Pick out every line in the records below that contains the word "Expand" and copy each one.

§ §

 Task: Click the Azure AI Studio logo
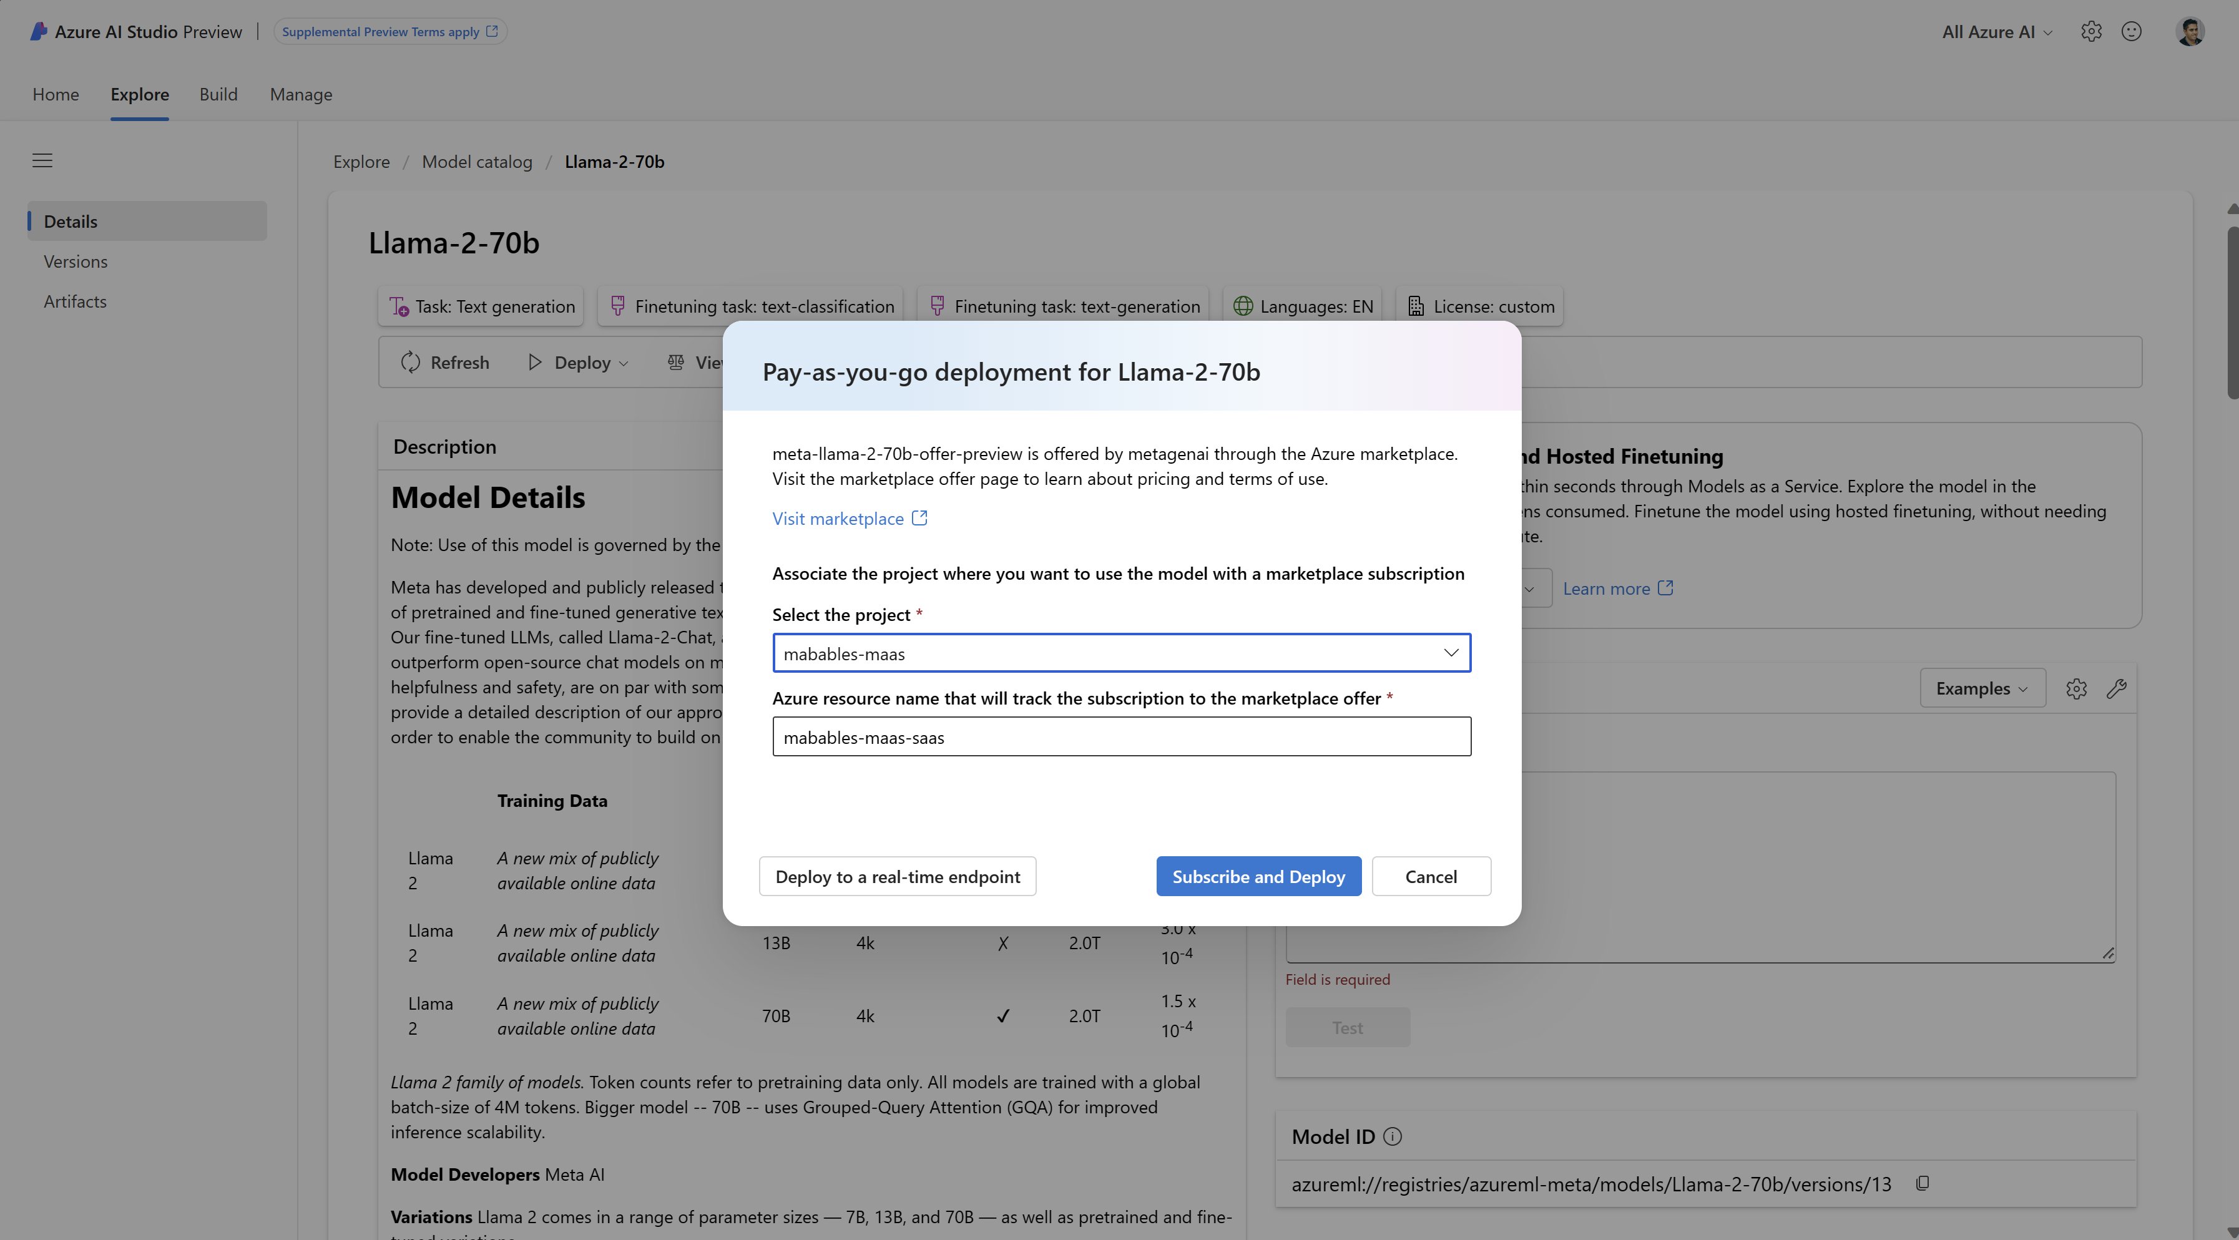click(x=38, y=30)
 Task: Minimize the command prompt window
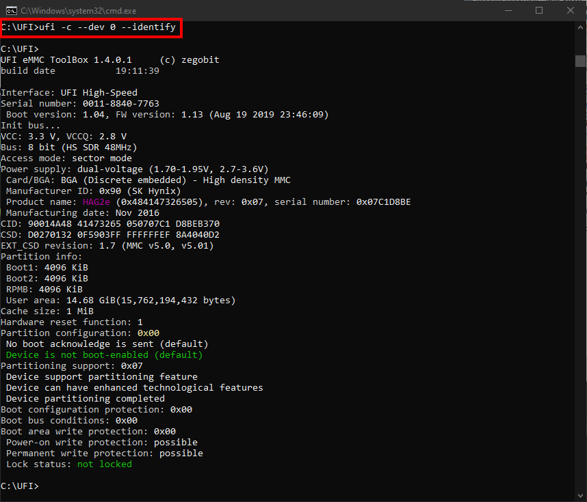coord(507,11)
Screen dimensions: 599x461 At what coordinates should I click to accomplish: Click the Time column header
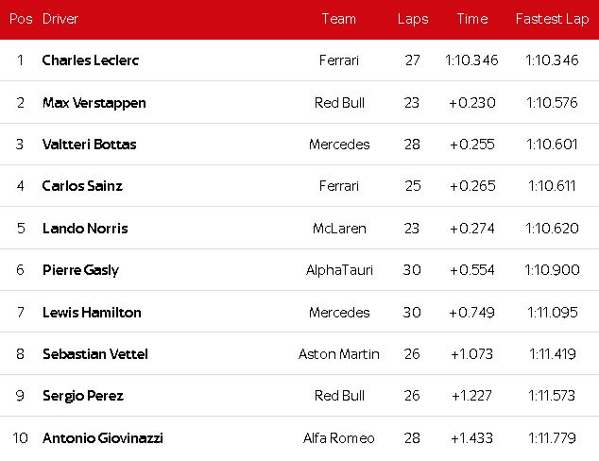tap(471, 19)
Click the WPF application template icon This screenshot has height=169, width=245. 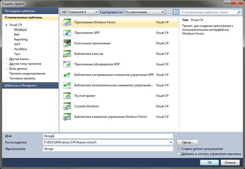(67, 33)
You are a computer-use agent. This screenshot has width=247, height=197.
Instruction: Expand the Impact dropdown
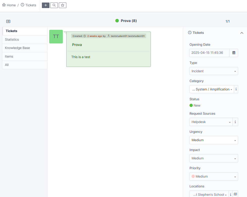pos(213,158)
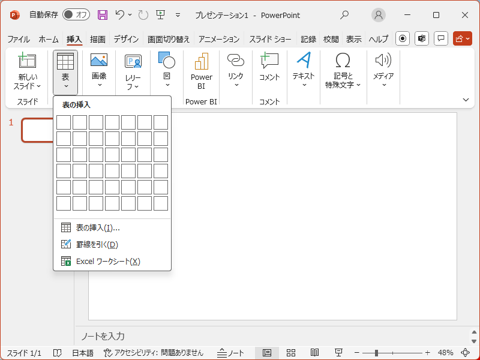Open the デザイン ribbon tab
480x360 pixels.
click(126, 39)
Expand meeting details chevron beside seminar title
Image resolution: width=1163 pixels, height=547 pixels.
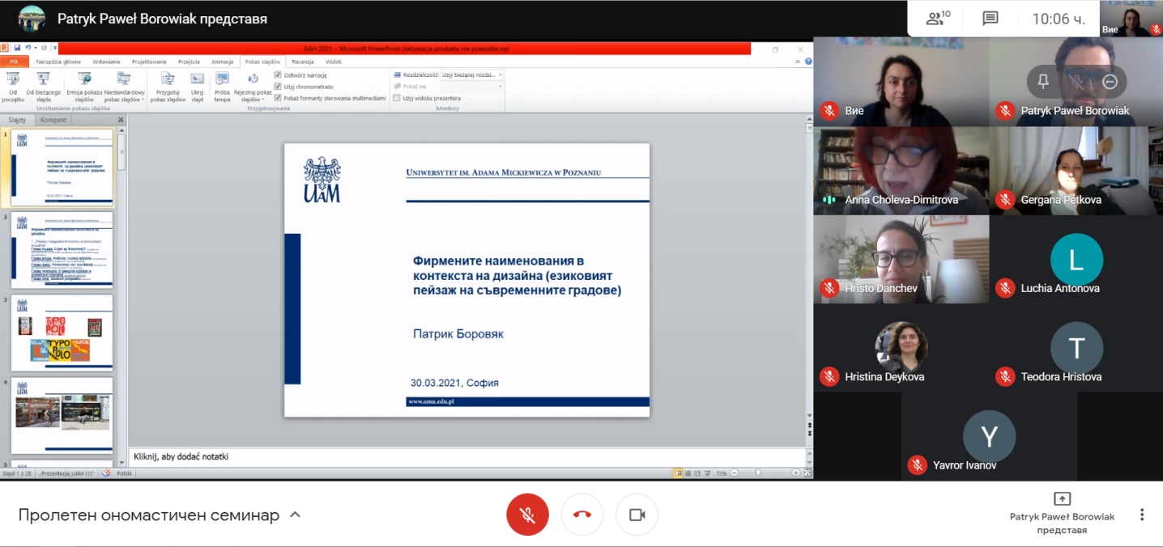[x=295, y=515]
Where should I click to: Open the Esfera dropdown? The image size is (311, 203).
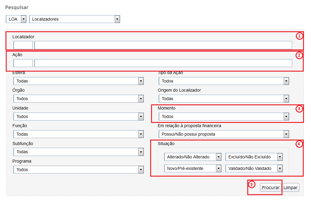[78, 81]
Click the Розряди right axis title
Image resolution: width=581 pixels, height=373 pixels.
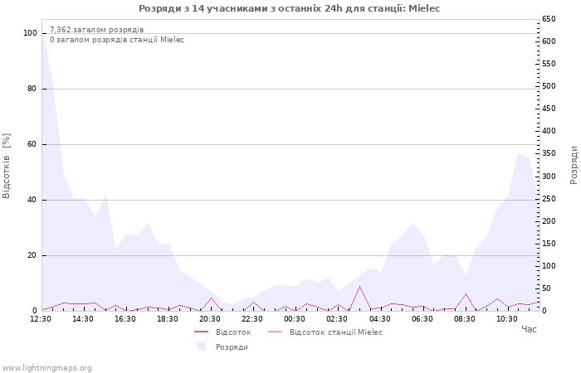[574, 165]
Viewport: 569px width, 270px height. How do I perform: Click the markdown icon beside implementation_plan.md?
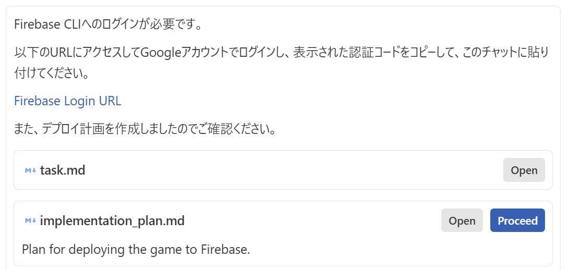pyautogui.click(x=30, y=221)
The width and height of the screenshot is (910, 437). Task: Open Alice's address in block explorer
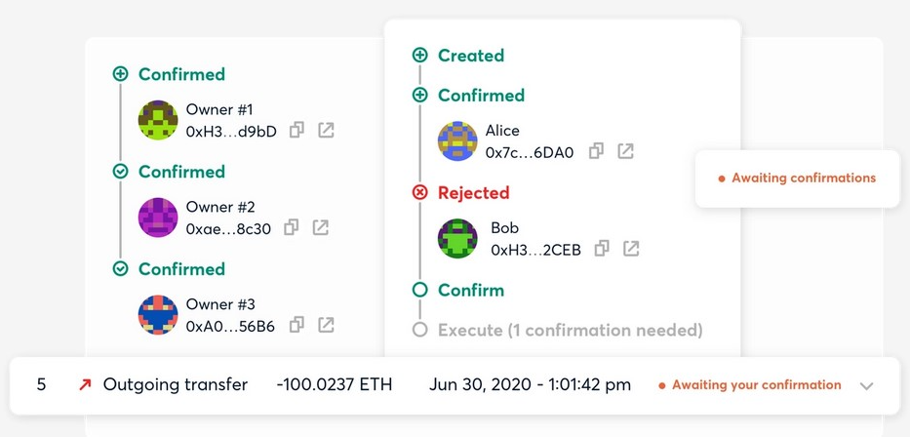point(625,151)
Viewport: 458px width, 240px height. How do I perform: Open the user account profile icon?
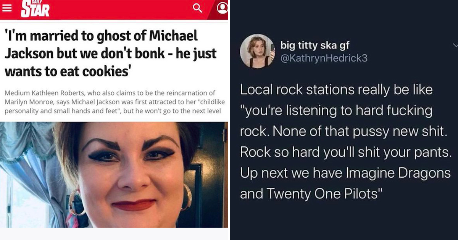tap(222, 8)
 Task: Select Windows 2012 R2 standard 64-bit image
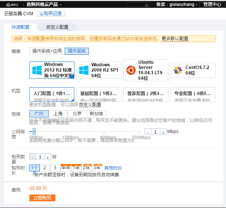(x=52, y=70)
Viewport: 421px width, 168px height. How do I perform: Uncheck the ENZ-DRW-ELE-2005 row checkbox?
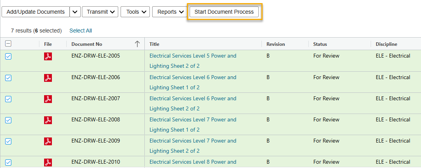8,56
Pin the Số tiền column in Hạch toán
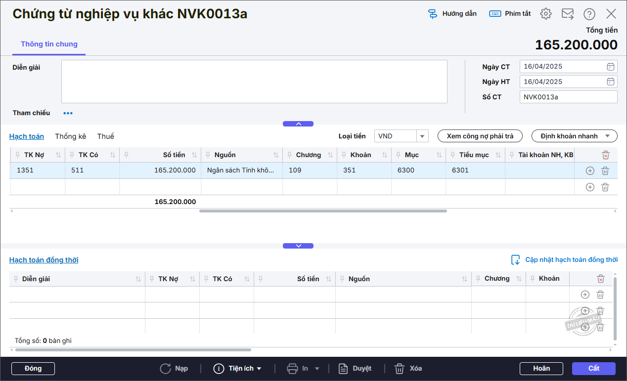The image size is (627, 381). pyautogui.click(x=127, y=155)
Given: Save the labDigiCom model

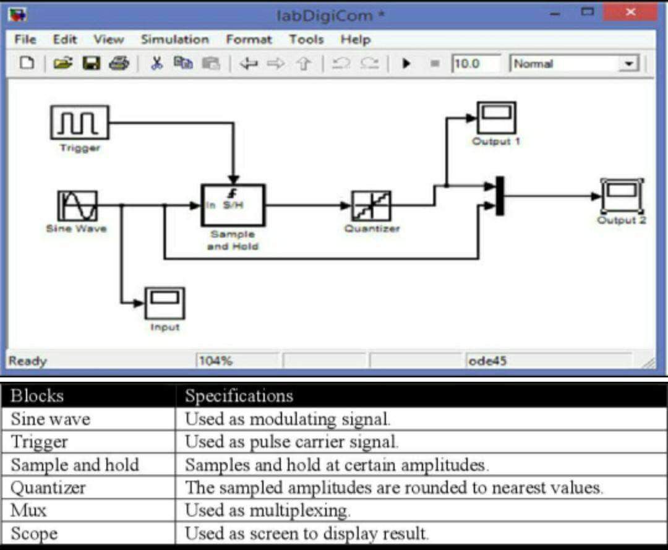Looking at the screenshot, I should pyautogui.click(x=92, y=63).
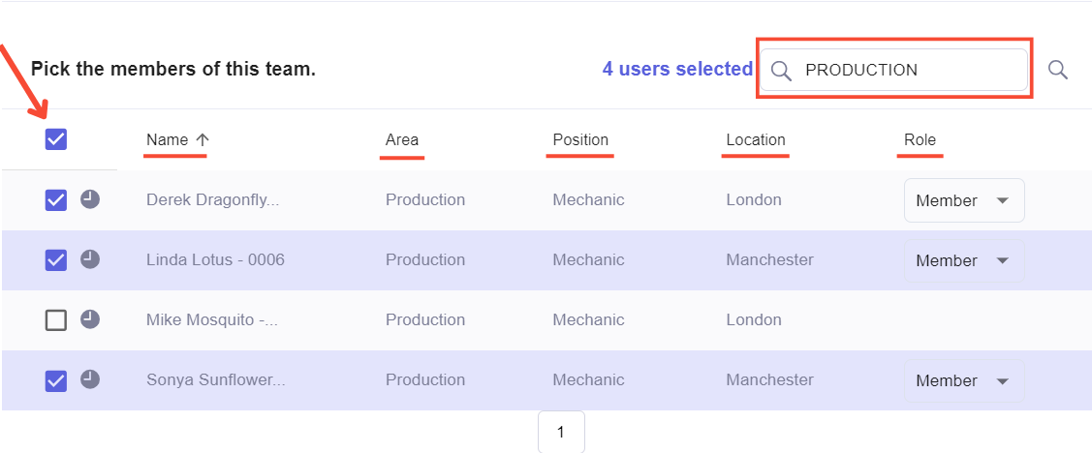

§ §

:: Output of the exercise ::
Instruction: Expand the Impact dropdown
Expand meeting details chevron beside seminar title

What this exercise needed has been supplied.